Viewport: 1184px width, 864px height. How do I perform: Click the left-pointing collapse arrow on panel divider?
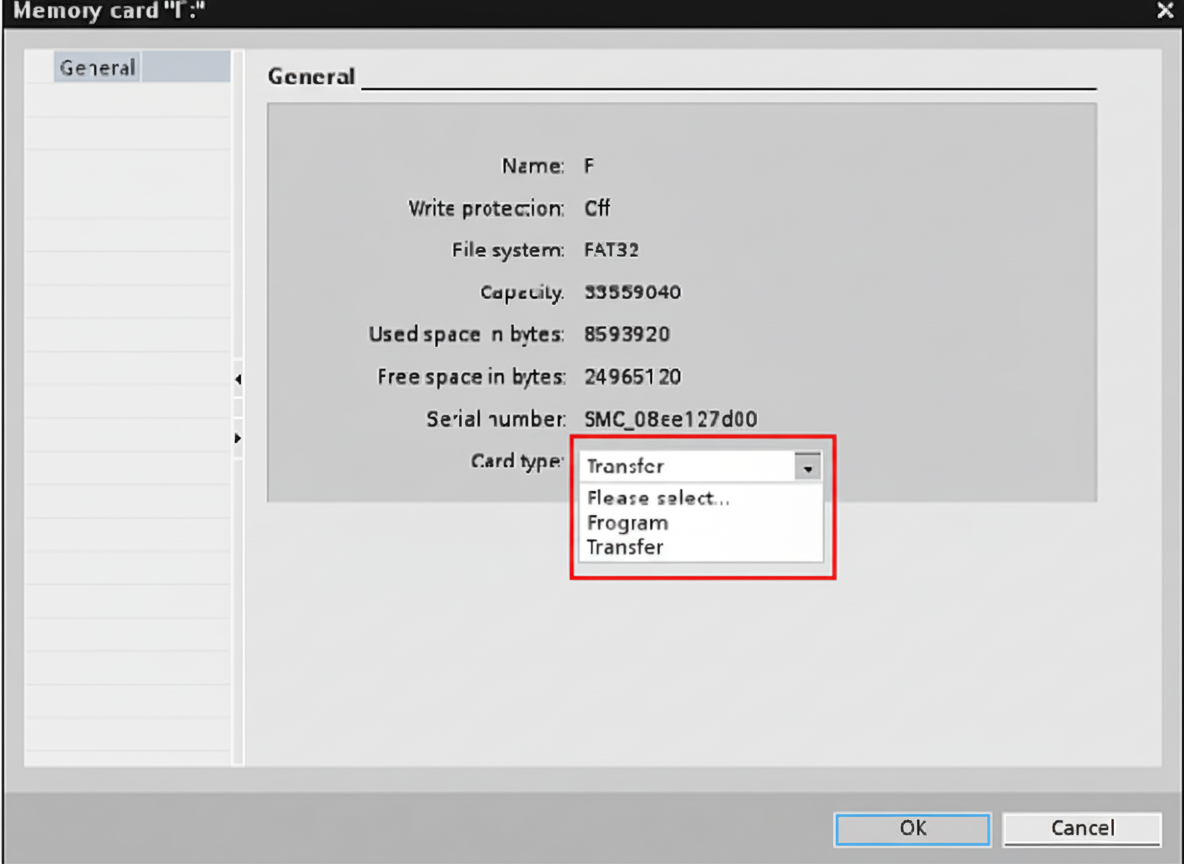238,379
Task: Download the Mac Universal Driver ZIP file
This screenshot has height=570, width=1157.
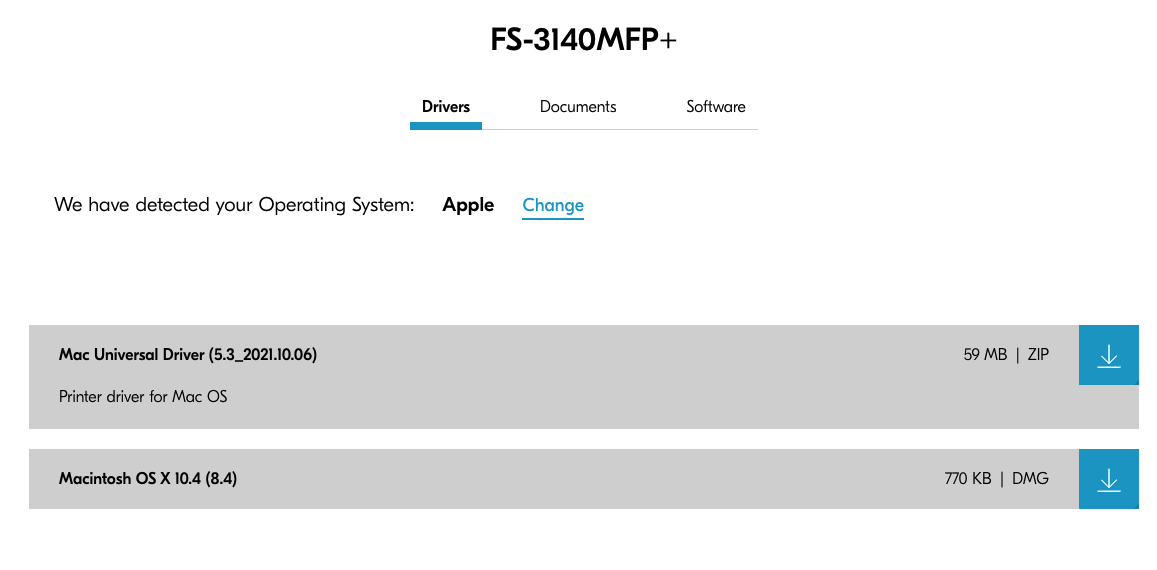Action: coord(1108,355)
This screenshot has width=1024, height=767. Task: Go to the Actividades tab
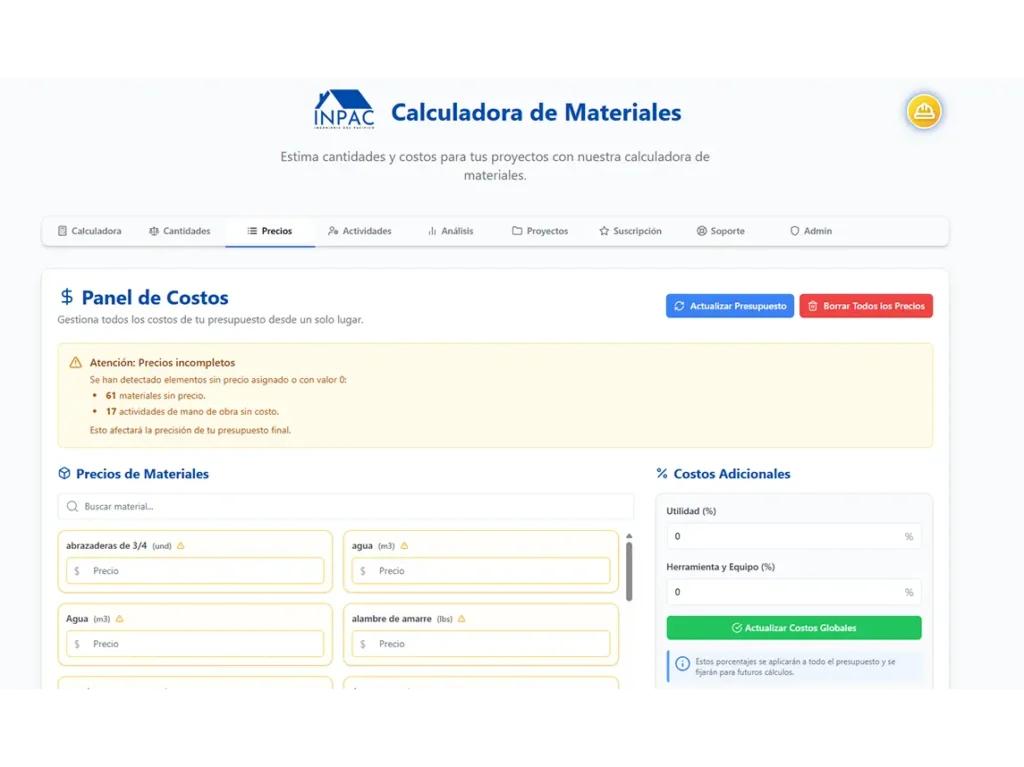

## [EXERCISE]
Give back the listing word for word, minus its images.

## [WRITTEN REPLY]
Viewport: 1184px width, 864px height. How do I perform: Click the left-pointing collapse arrow on panel divider?
238,379
Task: Download the Mac Universal Driver ZIP file
This screenshot has height=570, width=1157.
Action: coord(1108,355)
This screenshot has width=1024, height=767. Task: Go to the Actividades tab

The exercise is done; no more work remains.